[Exercise goal]
Scan the material below for every line with the string "chart", and copy those lines.
____
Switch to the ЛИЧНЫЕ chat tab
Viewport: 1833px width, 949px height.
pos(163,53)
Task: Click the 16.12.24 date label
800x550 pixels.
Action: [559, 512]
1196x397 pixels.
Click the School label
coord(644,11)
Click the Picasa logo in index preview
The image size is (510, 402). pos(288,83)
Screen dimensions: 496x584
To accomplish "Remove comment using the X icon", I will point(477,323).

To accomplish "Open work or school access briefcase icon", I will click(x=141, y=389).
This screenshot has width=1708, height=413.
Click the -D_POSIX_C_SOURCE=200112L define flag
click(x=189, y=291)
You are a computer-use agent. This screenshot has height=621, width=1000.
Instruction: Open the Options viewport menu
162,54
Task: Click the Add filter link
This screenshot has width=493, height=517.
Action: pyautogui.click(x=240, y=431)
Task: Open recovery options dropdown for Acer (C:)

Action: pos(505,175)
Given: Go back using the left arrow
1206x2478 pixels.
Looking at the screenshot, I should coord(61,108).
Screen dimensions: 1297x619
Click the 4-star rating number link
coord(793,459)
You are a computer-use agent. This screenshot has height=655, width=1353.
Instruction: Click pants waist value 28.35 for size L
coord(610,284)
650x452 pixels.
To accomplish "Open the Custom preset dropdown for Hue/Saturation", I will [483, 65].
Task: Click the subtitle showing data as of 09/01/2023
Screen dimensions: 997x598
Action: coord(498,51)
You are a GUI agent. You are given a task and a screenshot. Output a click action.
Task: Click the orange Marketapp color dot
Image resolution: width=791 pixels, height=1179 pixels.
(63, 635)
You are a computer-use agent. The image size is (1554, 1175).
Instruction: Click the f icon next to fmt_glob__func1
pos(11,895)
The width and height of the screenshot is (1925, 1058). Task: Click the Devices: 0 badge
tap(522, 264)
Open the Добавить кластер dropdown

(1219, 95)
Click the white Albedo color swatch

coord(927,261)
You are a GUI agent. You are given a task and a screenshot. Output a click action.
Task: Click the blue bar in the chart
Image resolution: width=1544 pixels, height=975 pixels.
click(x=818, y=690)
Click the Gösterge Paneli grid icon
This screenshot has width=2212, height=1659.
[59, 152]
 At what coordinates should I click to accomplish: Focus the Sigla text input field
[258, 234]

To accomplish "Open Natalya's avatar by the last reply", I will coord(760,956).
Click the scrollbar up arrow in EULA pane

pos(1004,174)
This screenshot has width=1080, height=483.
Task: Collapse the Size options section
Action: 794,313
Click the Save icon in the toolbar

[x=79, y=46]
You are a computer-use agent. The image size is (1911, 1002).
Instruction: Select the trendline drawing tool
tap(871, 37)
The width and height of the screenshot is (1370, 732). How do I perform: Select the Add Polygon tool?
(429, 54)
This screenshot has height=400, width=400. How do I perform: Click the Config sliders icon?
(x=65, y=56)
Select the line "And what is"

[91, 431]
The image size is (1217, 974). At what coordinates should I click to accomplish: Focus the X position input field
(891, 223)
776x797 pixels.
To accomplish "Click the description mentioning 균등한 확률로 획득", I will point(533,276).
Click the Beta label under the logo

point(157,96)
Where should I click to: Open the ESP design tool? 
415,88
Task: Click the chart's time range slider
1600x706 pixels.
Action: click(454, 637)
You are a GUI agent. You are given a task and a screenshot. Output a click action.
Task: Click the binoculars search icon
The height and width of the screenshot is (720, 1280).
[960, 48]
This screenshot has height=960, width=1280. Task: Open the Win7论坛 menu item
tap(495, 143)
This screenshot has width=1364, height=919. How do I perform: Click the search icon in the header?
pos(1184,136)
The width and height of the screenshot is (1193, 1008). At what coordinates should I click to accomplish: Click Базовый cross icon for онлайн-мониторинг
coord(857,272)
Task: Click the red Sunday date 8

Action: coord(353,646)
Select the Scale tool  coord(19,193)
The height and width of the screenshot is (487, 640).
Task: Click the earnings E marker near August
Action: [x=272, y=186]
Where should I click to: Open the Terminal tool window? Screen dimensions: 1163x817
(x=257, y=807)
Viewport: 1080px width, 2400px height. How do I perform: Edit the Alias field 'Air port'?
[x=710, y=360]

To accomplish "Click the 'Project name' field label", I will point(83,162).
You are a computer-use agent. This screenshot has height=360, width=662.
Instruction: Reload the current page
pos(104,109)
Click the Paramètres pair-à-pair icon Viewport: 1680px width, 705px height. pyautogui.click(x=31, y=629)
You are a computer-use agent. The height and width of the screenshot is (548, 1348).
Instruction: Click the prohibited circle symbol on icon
____
[Response box]
Task: Click the blue bar in the chart
Task: Click the chart's time range slider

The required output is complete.